• [Brief]:
Rewrite the data below with every instance of "GUI agent" swapped for "GUI assistant" and nothing else altered.

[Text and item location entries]

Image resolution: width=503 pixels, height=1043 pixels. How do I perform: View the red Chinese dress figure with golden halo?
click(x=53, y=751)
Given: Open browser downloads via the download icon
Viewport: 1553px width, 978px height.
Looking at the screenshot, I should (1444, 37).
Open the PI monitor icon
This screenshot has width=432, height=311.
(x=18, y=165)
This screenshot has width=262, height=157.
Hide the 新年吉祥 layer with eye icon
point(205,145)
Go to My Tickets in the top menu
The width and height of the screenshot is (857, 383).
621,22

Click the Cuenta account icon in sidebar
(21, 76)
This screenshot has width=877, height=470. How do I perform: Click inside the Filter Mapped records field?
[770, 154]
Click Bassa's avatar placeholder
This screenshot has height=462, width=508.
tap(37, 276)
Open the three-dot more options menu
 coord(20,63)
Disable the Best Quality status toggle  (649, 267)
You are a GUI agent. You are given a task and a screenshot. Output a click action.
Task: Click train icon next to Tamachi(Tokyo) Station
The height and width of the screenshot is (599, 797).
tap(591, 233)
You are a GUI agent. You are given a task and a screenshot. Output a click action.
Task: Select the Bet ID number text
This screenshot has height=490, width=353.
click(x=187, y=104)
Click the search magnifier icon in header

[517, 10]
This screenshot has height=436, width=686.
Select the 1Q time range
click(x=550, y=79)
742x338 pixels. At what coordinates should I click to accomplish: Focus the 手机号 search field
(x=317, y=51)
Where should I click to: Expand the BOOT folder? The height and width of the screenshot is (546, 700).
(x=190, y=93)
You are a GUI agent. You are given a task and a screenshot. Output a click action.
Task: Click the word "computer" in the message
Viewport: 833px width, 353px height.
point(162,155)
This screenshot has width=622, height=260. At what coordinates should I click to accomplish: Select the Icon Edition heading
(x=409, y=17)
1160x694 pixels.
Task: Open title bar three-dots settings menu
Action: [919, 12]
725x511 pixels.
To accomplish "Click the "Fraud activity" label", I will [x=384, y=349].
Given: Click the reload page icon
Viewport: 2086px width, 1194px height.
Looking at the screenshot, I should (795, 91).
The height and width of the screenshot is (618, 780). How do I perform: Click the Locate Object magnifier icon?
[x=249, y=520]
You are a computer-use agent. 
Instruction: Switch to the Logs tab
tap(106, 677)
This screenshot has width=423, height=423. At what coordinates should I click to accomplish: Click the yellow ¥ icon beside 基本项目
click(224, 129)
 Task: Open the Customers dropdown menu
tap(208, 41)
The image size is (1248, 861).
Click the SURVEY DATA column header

• [Response]:
Image resolution: width=503 pixels, height=1043 pixels. How do I perform: View the red Chinese dress figure with golden halo?
click(x=53, y=751)
Given: Open browser downloads via the download icon
Viewport: 1553px width, 978px height.
Looking at the screenshot, I should (1444, 37).
Open the PI monitor icon
This screenshot has width=432, height=311.
(x=18, y=165)
This screenshot has width=262, height=157.
Hide the 新年吉祥 layer with eye icon
point(205,145)
Go to My Tickets in the top menu
The width and height of the screenshot is (857, 383).
621,22

Click the Cuenta account icon in sidebar
(21, 76)
This screenshot has width=877, height=470. How do I perform: Click inside the Filter Mapped records field?
[770, 154]
Click Bassa's avatar placeholder
This screenshot has height=462, width=508.
tap(37, 276)
Open the three-dot more options menu
 coord(20,63)
Disable the Best Quality status toggle  (649, 267)
You are a GUI assistant. You are given a task and a screenshot. Output a click action.
Task: Click train icon next to Tamachi(Tokyo) Station
The height and width of the screenshot is (599, 797).
tap(591, 233)
You are a GUI assistant. You are given a task and a screenshot. Output a click action.
Task: Select the Bet ID number text
This screenshot has height=490, width=353.
click(x=187, y=104)
Click the search magnifier icon in header

[517, 10]
This screenshot has height=436, width=686.
Select the 1Q time range
click(x=550, y=79)
742x338 pixels. At what coordinates should I click to accomplish: Focus the 手机号 search field
(x=317, y=51)
Where should I click to: Expand the BOOT folder? The height and width of the screenshot is (546, 700).
(x=190, y=93)
You are a GUI assistant. You are given a task and a screenshot. Output a click action.
Task: Click the word "computer" in the message
Viewport: 833px width, 353px height.
point(162,155)
This screenshot has width=622, height=260. At what coordinates should I click to accomplish: Select the Icon Edition heading
(x=409, y=17)
1160x694 pixels.
Task: Open title bar three-dots settings menu
Action: [919, 12]
725x511 pixels.
To accomplish "Click the "Fraud activity" label", I will [x=384, y=349].
Given: Click the reload page icon
Viewport: 2086px width, 1194px height.
Looking at the screenshot, I should (795, 91).
The height and width of the screenshot is (618, 780). How do I perform: Click the Locate Object magnifier icon?
[x=249, y=520]
You are a computer-use agent. 
Instruction: Switch to the Logs tab
tap(106, 677)
This screenshot has width=423, height=423. At what coordinates should I click to accomplish: Click the yellow ¥ icon beside 基本项目
click(224, 129)
 Task: Open the Customers dropdown menu
tap(208, 41)
The image size is (1248, 861).
Click the SURVEY DATA column header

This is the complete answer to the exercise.